Chikungunya virus, a mosquito-borne alphavirus, causes fever, rash, arthritis, and neurological disorders. Its non-structural protein 3 harbors a macrodomain, a key neurovirulence factor that removes adenosine diphosphate ribose from ADP-ribosylated substrates. Notably, chikungunya virus infection results in distinct ADP-ribosylation patterns and non-structural protein 3 macrodomain-mediated replication dynamics in astrocytes and neurons. Understanding the connection between ADP-ribosylation and the activation of innate immunity, particularly interferon release, is key to elucidating how the cellular immunological state influences ADP-ribosylation, an understudied post-translational modification during viral infection. Here, murine astrocytic (C8-D1A) and neuronal (NSC-34) cells were infected with chikungunya virus to profile transcript and protein expression of innate immune mediators and type I IFNs. The role of PARP1 in global ADP-ribosylation patterns was assessed using PARP-specific inhibitors and genetic depletion approaches.
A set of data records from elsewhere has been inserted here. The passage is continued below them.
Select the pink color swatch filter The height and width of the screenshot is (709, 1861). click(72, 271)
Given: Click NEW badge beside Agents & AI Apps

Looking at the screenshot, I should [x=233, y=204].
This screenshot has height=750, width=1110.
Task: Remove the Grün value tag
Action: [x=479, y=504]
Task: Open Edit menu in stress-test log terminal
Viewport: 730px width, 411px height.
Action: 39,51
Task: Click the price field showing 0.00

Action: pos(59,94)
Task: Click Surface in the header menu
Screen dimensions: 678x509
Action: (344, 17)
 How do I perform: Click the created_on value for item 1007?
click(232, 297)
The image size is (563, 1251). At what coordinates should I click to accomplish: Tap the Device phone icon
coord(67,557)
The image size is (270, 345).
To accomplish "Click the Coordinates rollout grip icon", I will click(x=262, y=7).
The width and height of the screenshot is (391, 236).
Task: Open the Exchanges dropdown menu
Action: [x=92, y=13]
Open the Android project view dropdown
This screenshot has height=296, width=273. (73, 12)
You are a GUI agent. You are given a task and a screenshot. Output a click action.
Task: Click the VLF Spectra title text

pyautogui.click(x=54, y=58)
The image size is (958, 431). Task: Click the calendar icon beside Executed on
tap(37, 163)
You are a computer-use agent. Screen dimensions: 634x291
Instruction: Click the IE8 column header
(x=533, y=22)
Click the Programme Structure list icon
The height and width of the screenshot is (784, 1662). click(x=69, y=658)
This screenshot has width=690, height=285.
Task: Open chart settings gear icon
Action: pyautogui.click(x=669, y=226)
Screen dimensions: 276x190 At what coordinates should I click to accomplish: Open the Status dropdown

Our investigations revealed that neuronal chikungunya virus infection induces ADP-ribosylation through PARP1 activation, driven by caspase-3-mediated apoptosis, without transcriptionally activating PARPs. In contrast, astrocytic infections showed minimal ADP-ribosylation despite transcriptional activation of interferon-stimulated PARPs. Neurons exhibited limited innate immune response gene transcriptional activity, whereas astrocytes demonstrated strong upregulation of genes essential for pattern recognition receptor activation, thus enhancing double-stranded RNA sensing and increasing type I interferon production during infection. We posit that PARP1 activation and type I IFN response differentially regulate ADP-ribosylation in chikungunya virus-infected neural cells in a cell type-dependent manner.